Countries in the Middle East have overlooked China’s poor record on human rights because pleasing Chinese leaders resulted in economic benefits.
For the most part, countries in the Greater Middle East have overlooked China’s poor record on human rights and the world power’s other problems because pleasing Chinese leaders resulted in economic benefits. If Chinese tourists stop pouring money into the region’s fragile economies, this geopolitical equation may no longer make sense. A dip in tourism may, in turn, lead to an opening for China’s East Asian rivals: Japan and South Korea. Both countries have voiced their interest in forging touristic ties with the Middle East. Neither demands diplomatic subservience.

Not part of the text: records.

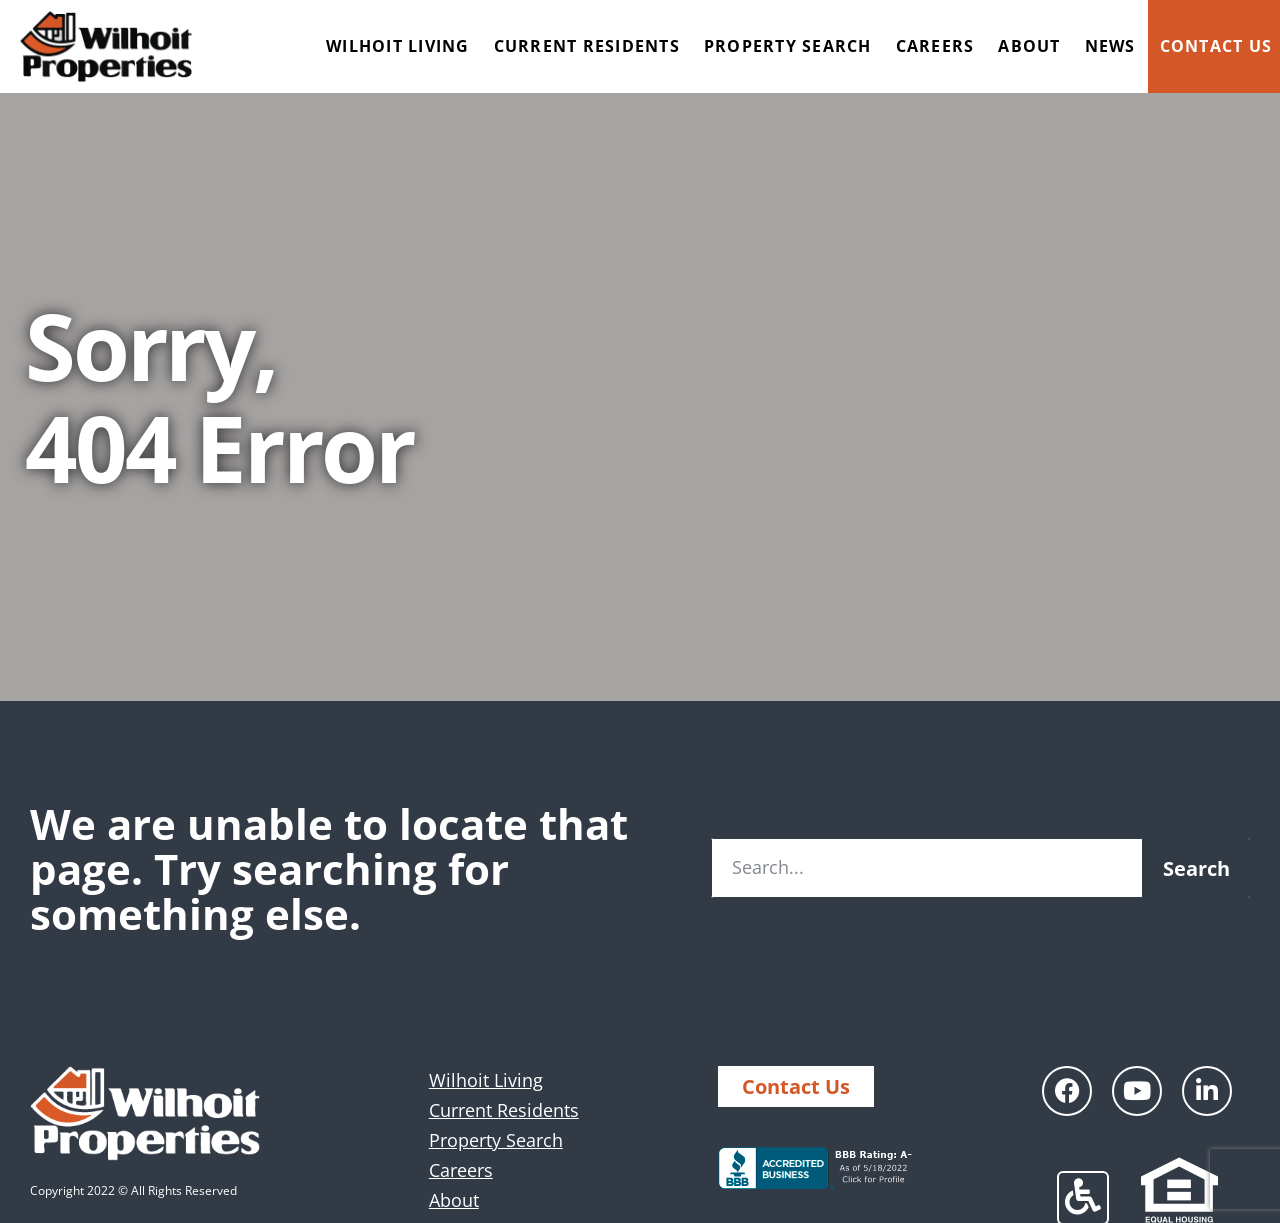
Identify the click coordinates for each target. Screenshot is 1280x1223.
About (1029, 46)
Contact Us (1216, 46)
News (1110, 46)
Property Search (788, 46)
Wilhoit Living (398, 46)
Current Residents (587, 46)
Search (1196, 868)
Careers (935, 46)
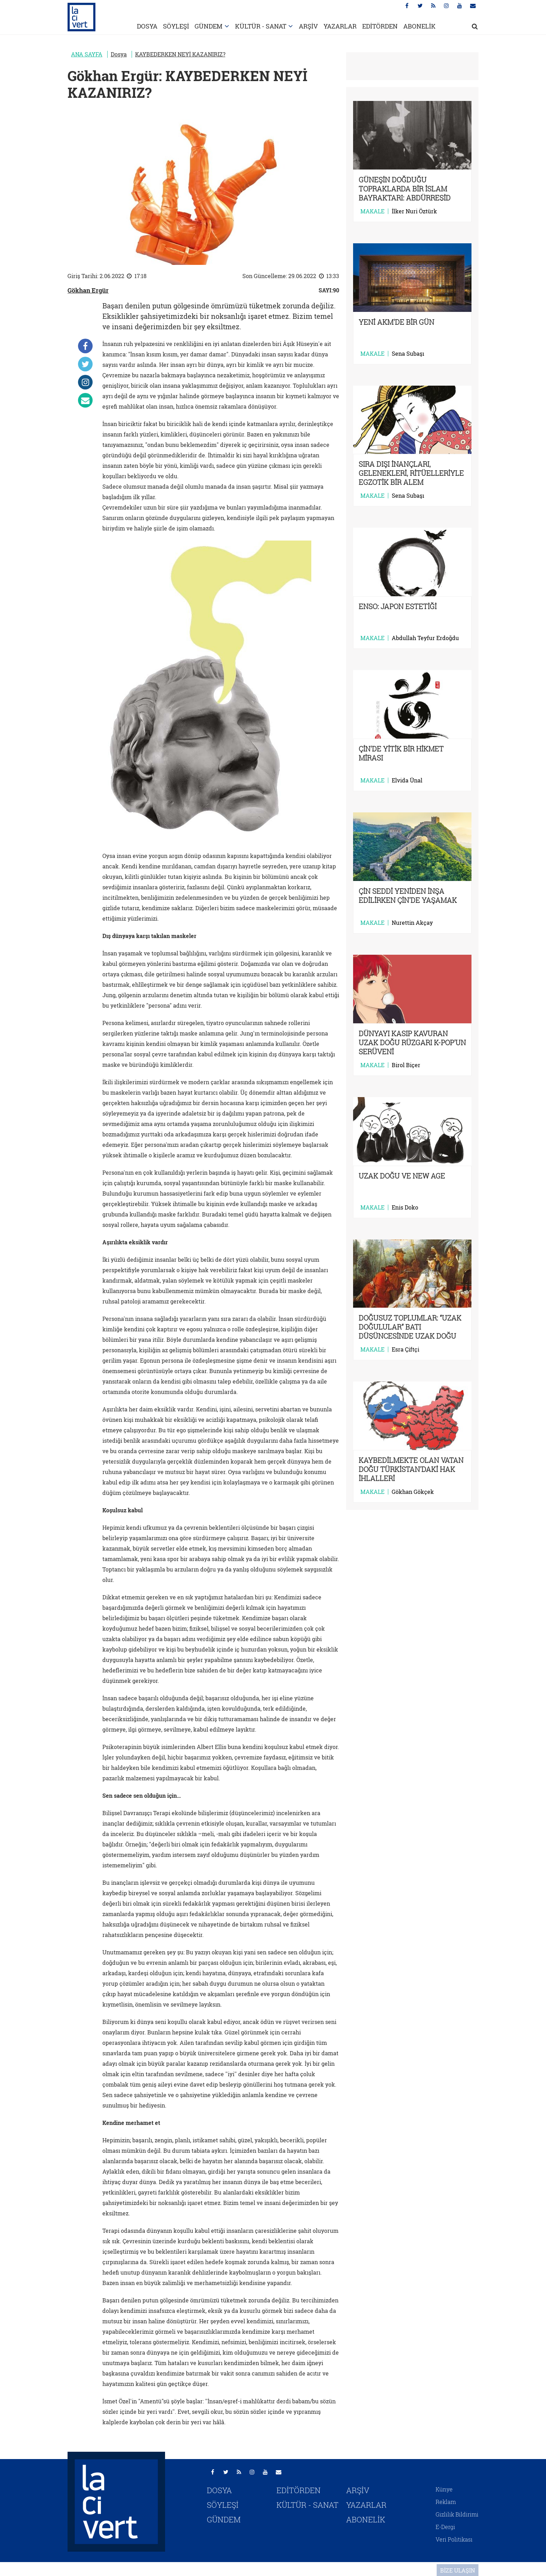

However, the coronavirus pandemic has created diplomatic opportunities for China. The world power has attempted to repair its reputation in the international community by bankrolling anti-coronavirus projects at the World Health Organization and marshalling its impressive scientific resources in search of a vaccine. Even so, China has suffered long-lasting damage to its economic growth.
Whether China revises its ambitious plans for touristic engagement with the Middle East or not, the outbreak has reshaped the playing field in the region. One way or another, Chinese officials will have to adapt to their new circumstances: a significant loss in economic leverage.